The progress of technology is closely coupled to scientific discovery and invention.

The role of serendipity is often underlined, and the crucial value of basic, curiosity-driven research is emphasized. One often quoted example is the laser. While its ideas rose from basic research in quantum optics, its widespread applications range from medical technologies to telecommunications and mechanical engineering.

Even if chance favors the prepared mind, discovery and invention appear to be unpredictable processes. Whether a given discovery leads to technological progress, requires effort and investment and a fair amount of luck. Therefore it makes sense to focus on creating and accumulating basic knowledge, with an open mind for innovation and applications.
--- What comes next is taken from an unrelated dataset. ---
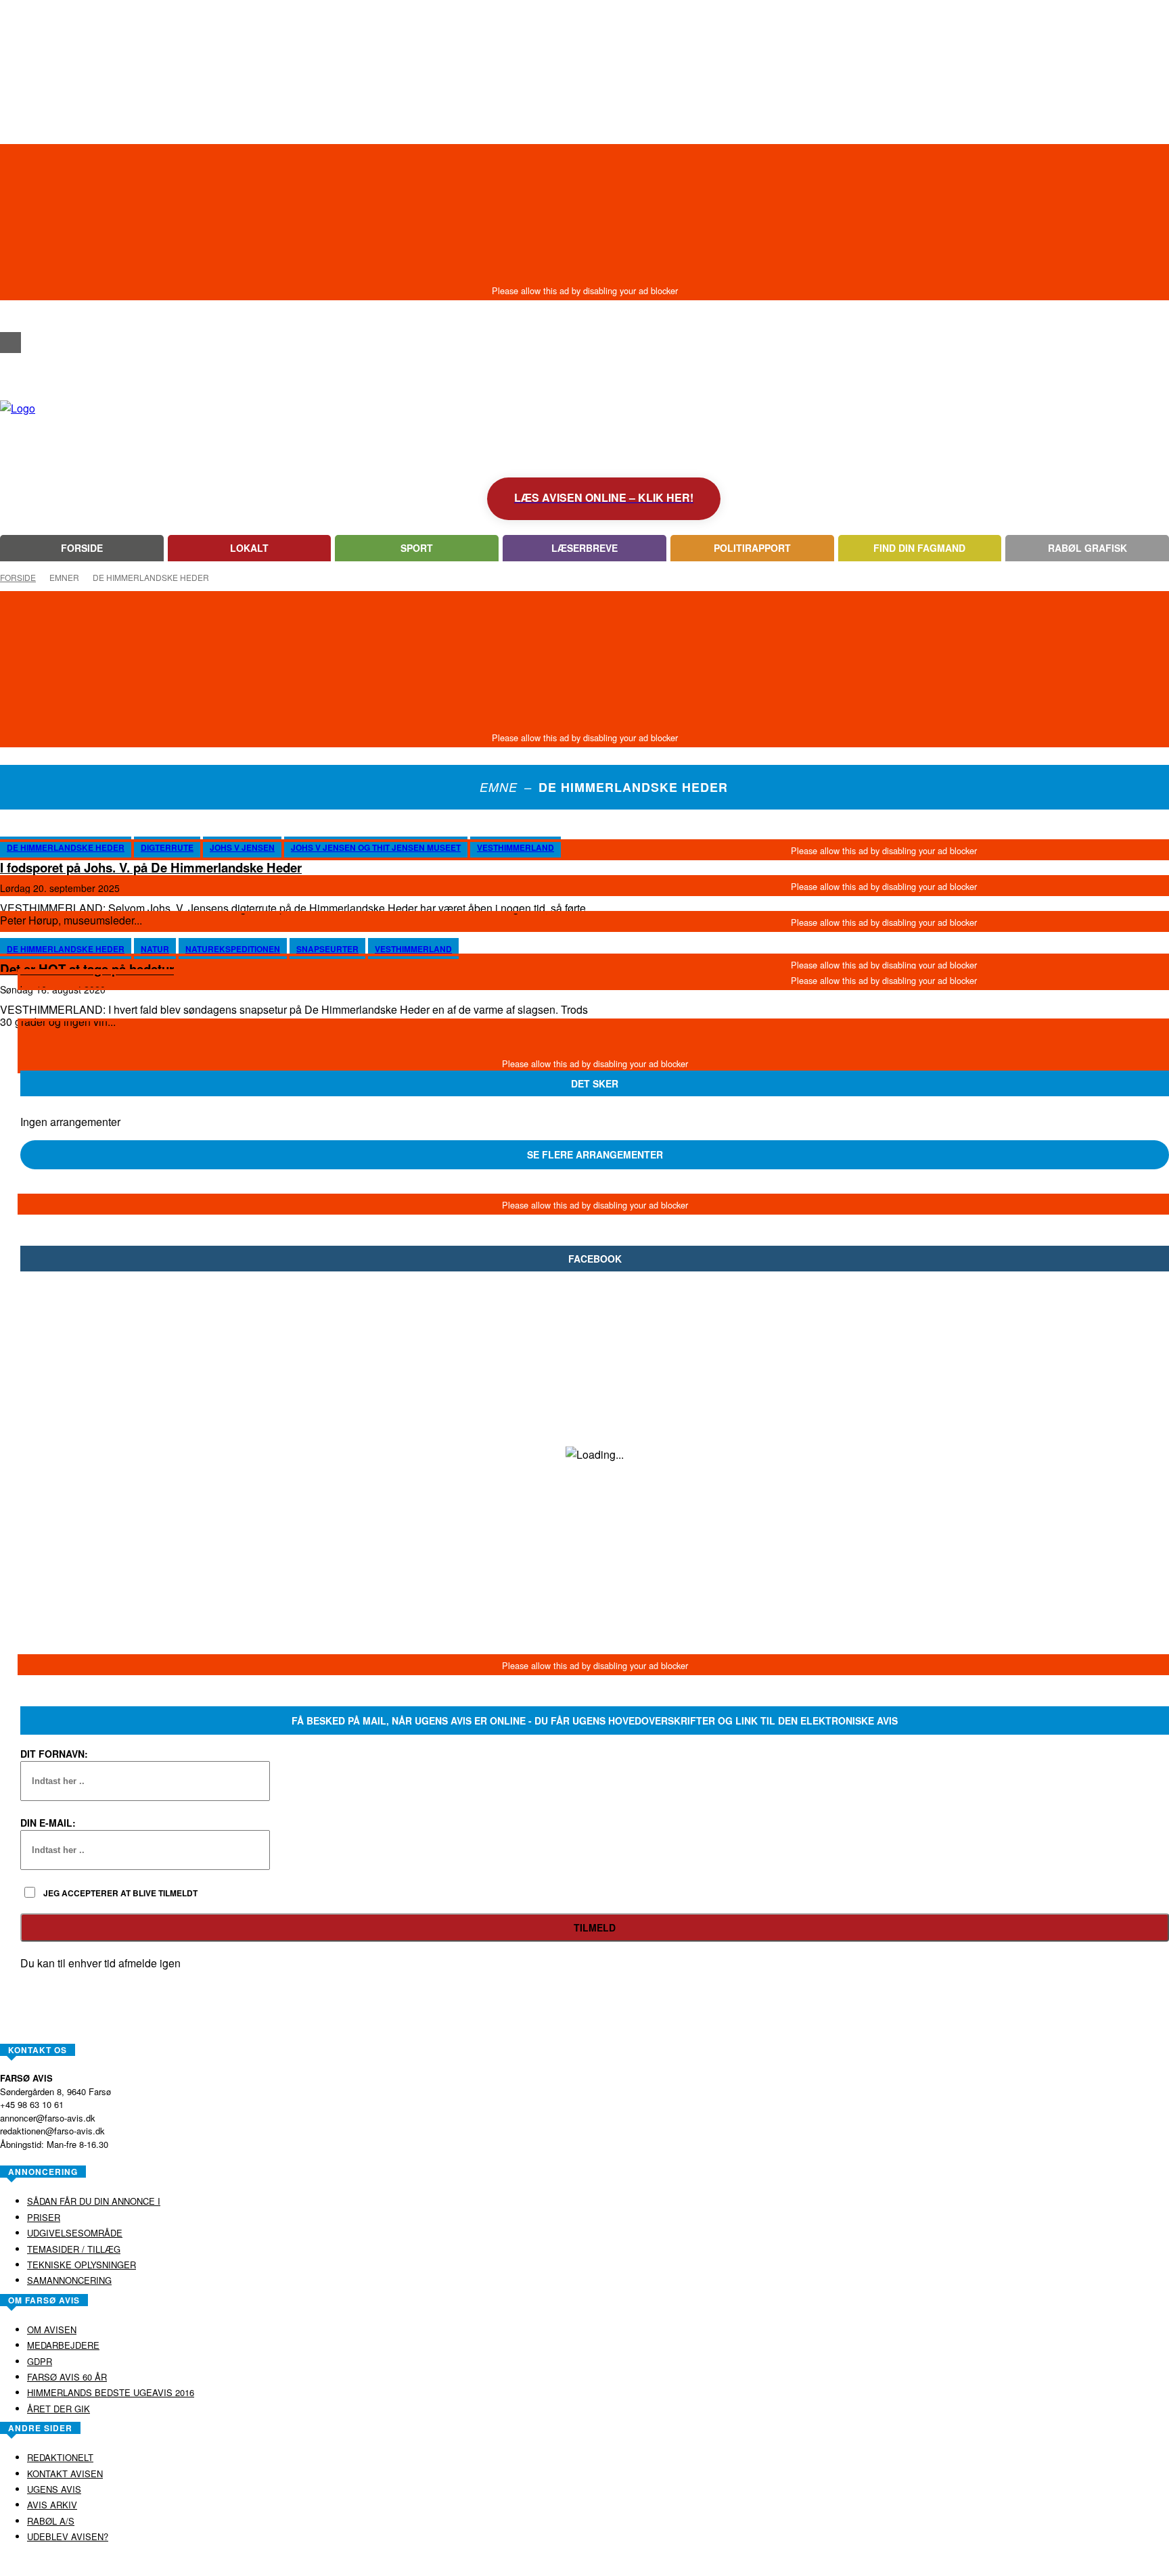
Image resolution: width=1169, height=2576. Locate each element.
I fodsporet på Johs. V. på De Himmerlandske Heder (151, 867)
Thus it is somewhat surprising that a general pattern in the historical data of technological progress has recently been noticed. The pattern is well known as Moore’s Law in microelectronics. For several decades, the density of transistors on integrated circuits has doubled every two years, and the computational speed has advanced even faster.

This exponential pattern holds in fact for many technologies, from batteries and LEDs to cars and nuclear power. The exponential improvement holds for these and many other technologies, but the timescales for doubling can be quite different. The annual improvement rates vary from 3 to 65 per cent, according to a recent study by C.L. Magee of MIT.

The interesting corollary of this is that it may be possible to make predictions of the future technological progress using historical data, instead of relying on the forecasts of experts in any given field. Doyne Farmer and Francois Lafond have developed a model for technology improvement based on the empirical observation described above. Their model for technology development is a stochastic process, a random walk, which naturally shows exponential long-term growth. Moreover, the mathematical properties of the random walk make it possible to obtain estimates for the distribution of forecast errors. For example, their method suggests that the price of photovoltaic modules will most likely continue to drop 10% annually, but that there is 5% chance that the prices in 2030 will actually be higher than today.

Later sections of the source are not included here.